New ‘SWAGAT-FI’ framework aims to cut paperwork, merge routes and attract long-term global capital

Dhanam News Desk

India’s market regulator Sebi has rolled out a major procedural revamp for foreign investors considered low risk. The move is meant to simplify how these investors enter the Indian securities market and reduce the long trail of mandatory paperwork that usually follows them around. Sebi is introducing a single-window route called Single Window Automatic and Generalised Access for Trusted Foreign Investors (SWAGAT-FI), and it is scheduled to take effect on June 1, 2026.

For trusted foreign money

Under the new system, Sebi aims to give smoother access to long-term, low-risk foreign investors—those who are traditionally seen as stable and highly regulated. This group includes government-owned funds, central banks, sovereign wealth funds, pension funds, multilateral agencies, retail funds regulated in their home countries, and insurance companies.

These investors often invest through different entry routes, which usually means repeated documents, KYC checks and compliance cycles. The SWAGAT-FI framework tries to put all of that into one window, making the investment process less fragmented and far easier to manage.

One registration, two gateways

A key feature of SWAGAT-FI is the choice it gives investors to register as both Foreign Portfolio Investors (FPIs) and Foreign Venture Capital Investors (FVCIs) without having to re-submit documents.
This opens two separate doors using the same key:

• As an FPI, they can invest in listed shares and debt instruments.
• As an FVCI, they can invest in unlisted companies such as startups and firms in specified sectors.

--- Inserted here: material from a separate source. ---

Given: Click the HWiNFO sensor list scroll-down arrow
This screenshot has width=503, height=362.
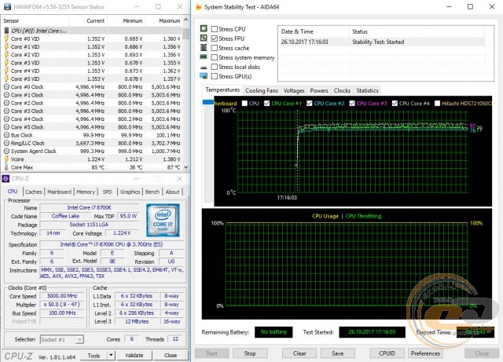Looking at the screenshot, I should [185, 167].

The idea, as Sebi suggests, is that large global institutions may prefer to diversify across both public and private markets without getting stuck in repeated verification loops.

Sebi has also eased the long-term upkeep for these investors by extending the validity period for registration renewals, fee payments and KYC updates to 10 years.

Currently, these checks return every three or five years. The longer cycle could reduce administrative burden for funds that usually invest in India for long stretches of time.

IFSC-based funds

Sebi has also made one more change for funds operating from International Financial Services Centres (IFSCs) such as GIFT City. Retail schemes in IFSCs that have an Indian resident as sponsor or manager will now be allowed to register as FPIs. Until now, this facility was limited largely to alternative investment funds.

There was also a mismatch between the contribution limits set by Sebi and the International Financial Services Centres Authority (IFSCA). To avoid confusion and possible violations, Sebi has clarified that Indian resident sponsors can contribute only up to 10% of the fund’s corpus, or its assets under management in the case of retail schemes.

As of June 30, 2025, India had 11,913 registered FPIs holding assets worth ₹80.83 lakh crore. Sebi estimates that the investors classified under SWAGAT-FI make up more than 70% of the total assets held by FPIs.
Given their size and influence, a simpler entry and compliance structure could make India appear more accessible at a time when global capital often looks for predictable and stable regulatory environments.

The long-term impact depends on how global markets behave, how India’s regulations evolve, and how these large investors respond once the framework becomes operational in June 2026.